What this task involves: Keep to one stretch of the data below, the lines from the one with "Click the floppy disk save icon" up to and including the one with "Open the Resource", and return that stretch exactly.
╔══
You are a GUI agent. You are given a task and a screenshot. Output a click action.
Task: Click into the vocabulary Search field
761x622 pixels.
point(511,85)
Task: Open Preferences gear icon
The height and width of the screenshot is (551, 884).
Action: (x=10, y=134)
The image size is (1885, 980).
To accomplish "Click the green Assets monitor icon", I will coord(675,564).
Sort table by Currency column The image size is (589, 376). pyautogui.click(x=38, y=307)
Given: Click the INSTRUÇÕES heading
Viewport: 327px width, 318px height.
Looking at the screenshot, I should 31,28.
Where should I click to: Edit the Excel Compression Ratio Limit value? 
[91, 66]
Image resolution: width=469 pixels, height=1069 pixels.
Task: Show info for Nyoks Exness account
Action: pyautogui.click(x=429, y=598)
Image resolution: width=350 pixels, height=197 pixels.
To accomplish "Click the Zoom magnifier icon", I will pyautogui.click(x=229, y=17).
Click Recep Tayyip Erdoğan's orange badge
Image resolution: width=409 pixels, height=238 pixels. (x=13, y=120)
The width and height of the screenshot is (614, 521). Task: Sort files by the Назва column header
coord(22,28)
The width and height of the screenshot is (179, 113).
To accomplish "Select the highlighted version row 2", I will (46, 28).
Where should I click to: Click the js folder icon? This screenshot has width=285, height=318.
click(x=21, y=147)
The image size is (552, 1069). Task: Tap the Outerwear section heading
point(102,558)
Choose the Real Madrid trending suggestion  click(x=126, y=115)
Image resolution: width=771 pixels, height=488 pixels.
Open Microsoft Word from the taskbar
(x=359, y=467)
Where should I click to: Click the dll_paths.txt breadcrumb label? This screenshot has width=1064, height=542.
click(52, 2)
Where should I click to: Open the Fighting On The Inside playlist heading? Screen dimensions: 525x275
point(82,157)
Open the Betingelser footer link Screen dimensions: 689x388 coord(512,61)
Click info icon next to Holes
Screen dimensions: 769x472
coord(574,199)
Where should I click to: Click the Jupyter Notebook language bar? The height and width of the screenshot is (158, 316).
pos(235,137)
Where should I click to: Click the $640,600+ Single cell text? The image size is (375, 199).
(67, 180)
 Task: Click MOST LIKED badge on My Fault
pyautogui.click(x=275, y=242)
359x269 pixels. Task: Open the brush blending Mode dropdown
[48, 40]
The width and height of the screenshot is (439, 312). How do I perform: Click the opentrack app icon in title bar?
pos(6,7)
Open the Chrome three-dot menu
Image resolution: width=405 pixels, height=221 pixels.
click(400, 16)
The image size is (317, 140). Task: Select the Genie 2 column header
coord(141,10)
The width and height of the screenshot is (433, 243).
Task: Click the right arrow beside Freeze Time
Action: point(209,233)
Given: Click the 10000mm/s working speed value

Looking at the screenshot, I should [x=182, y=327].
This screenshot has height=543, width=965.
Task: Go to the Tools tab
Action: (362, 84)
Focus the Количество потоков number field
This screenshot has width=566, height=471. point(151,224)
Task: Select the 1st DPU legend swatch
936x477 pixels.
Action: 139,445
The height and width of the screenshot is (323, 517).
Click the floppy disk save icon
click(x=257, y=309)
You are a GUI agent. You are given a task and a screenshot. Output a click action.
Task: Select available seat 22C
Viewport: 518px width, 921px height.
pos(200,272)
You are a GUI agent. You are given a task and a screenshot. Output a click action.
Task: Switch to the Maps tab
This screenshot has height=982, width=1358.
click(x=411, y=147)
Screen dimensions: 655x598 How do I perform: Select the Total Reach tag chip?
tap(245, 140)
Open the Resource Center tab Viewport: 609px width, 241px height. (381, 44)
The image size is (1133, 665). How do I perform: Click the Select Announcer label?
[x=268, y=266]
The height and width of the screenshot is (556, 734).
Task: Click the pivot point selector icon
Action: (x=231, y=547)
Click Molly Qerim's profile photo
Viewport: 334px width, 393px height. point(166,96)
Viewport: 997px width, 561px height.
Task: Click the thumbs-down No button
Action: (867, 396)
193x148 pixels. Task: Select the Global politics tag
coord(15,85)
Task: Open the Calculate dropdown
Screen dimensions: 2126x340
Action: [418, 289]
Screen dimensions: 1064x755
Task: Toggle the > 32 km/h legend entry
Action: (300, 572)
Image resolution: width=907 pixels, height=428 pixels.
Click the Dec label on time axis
╚══
Answer section:
Click the floppy disk save icon
click(x=257, y=309)
You are a GUI agent. You are given a task and a screenshot. Output a click action.
Task: Select available seat 22C
Viewport: 518px width, 921px height.
pos(200,272)
You are a GUI agent. You are given a task and a screenshot. Output a click action.
Task: Switch to the Maps tab
This screenshot has height=982, width=1358.
click(x=411, y=147)
Screen dimensions: 655x598 How do I perform: Select the Total Reach tag chip?
tap(245, 140)
Open the Resource Center tab Viewport: 609px width, 241px height. (381, 44)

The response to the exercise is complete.